Because of this change to the disability definition, insurance companies will generally review files and seek additional medical information if someone has been receiving benefits for two years. However, Ontario courts have recognized that whether an individual is able to perform any occupation depends not only on their particular disability, but also their basic skill set and educational background. In many cases insurers won’t cut off benefits once they have completed their review and have received additional medical information. However, if you and your insurer disagree about whether you are capable of returning to the workforce it may be time to contact a Lawyer.
I was fired without cause. My employer has given me an offer. Should I take it?

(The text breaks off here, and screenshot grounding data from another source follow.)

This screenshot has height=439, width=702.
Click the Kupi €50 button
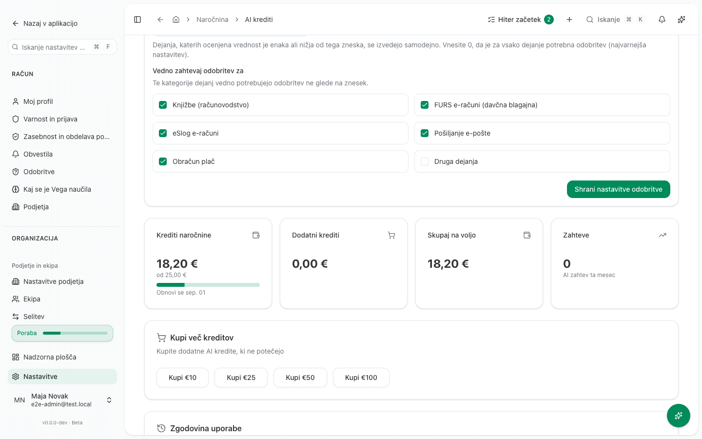pos(300,378)
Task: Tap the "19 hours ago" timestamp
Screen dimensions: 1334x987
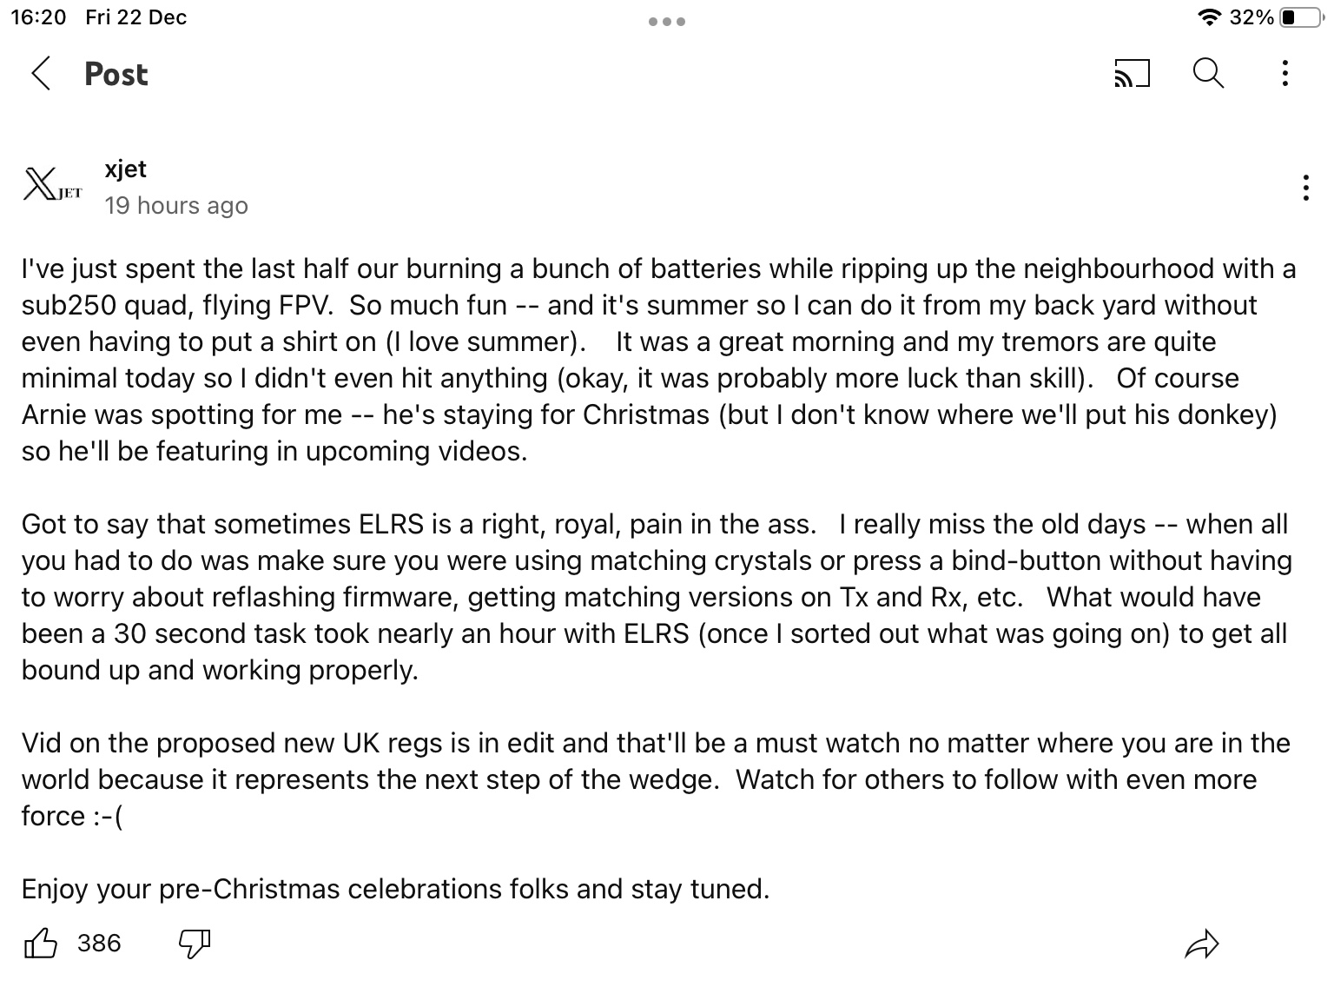Action: pyautogui.click(x=176, y=206)
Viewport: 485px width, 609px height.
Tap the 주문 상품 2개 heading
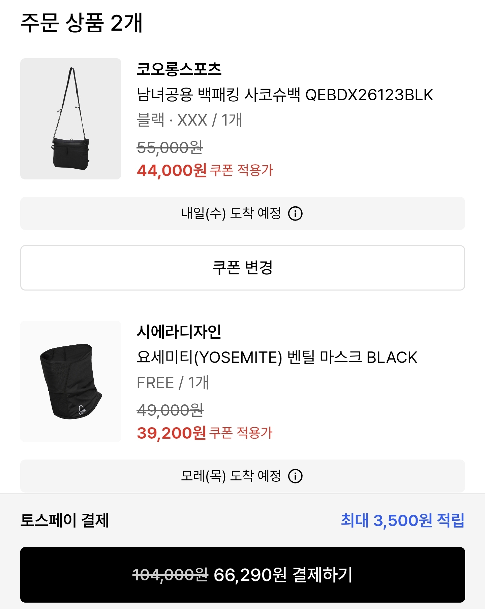point(82,23)
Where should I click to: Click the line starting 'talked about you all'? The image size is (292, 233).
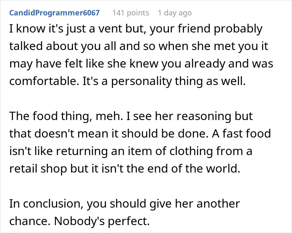coord(139,46)
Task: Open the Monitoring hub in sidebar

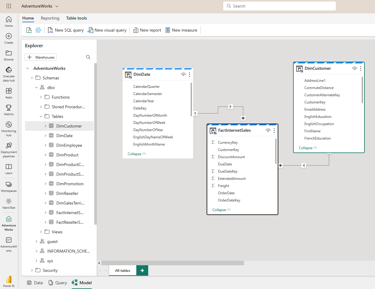Action: pos(9,125)
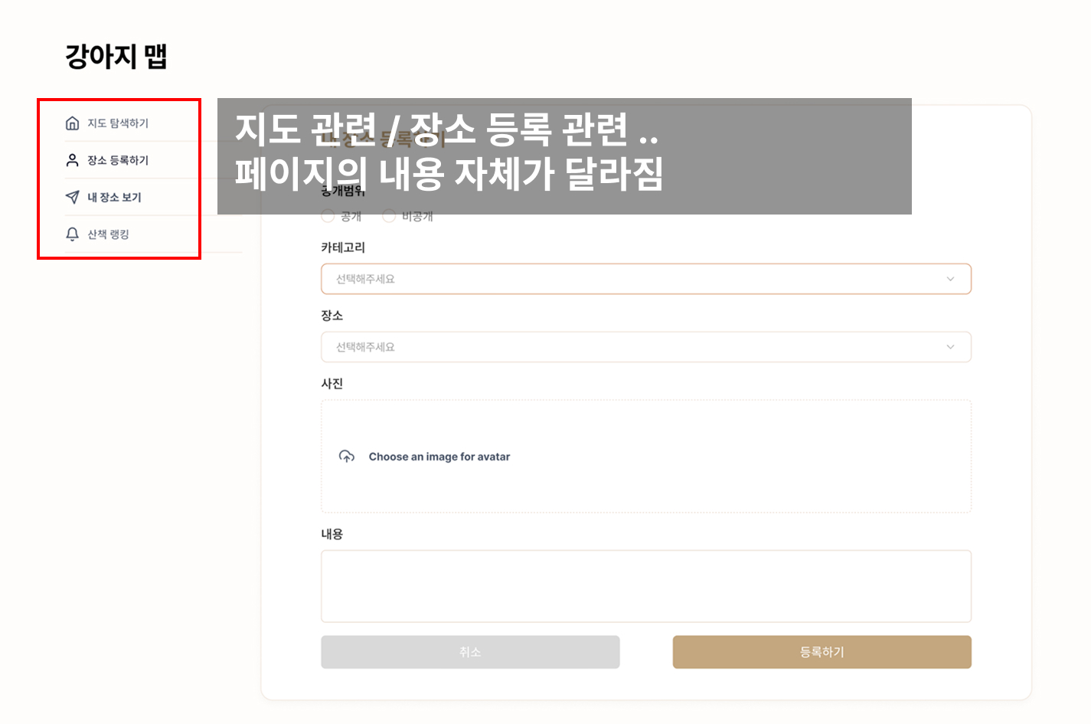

Answer: Employers aren’t handcuffed to their employees. If they act in accordance with their statutory and common law obligations, employers are free to part ways with employees without cause. Typically, the employer is obliged to provide statutory or common law reasonable notice or payment in lieu of notice. Costs, benefits, risks and reward of bringing legal action, should all be considered, prior to starting a claim.
Needlessly pursuing litigation could potentially prejudice the employee. You could delay the settlement and run the risk of losing a fair offer. You may find another job in the weeks following termination. If this happens, then the employer’s settlement may be subject to mitigation which means that they are credited the wages you obtain from that new job. You may also pay more in legal fees then the additional notice you should have received.
There are cases where employees are grossly underpaid when it comes to severance, so I do advocate that everyone who faces termination seek counsel to go over any severance offer. Do not sign it blindly. Speak to a Lawyer and make sure the offer is fair. Employers will often expect and, if prudent, will insist that their past employees reach out to counsel when deciding to sign a severance offer. You should do so as soon as possible after receiving the offer.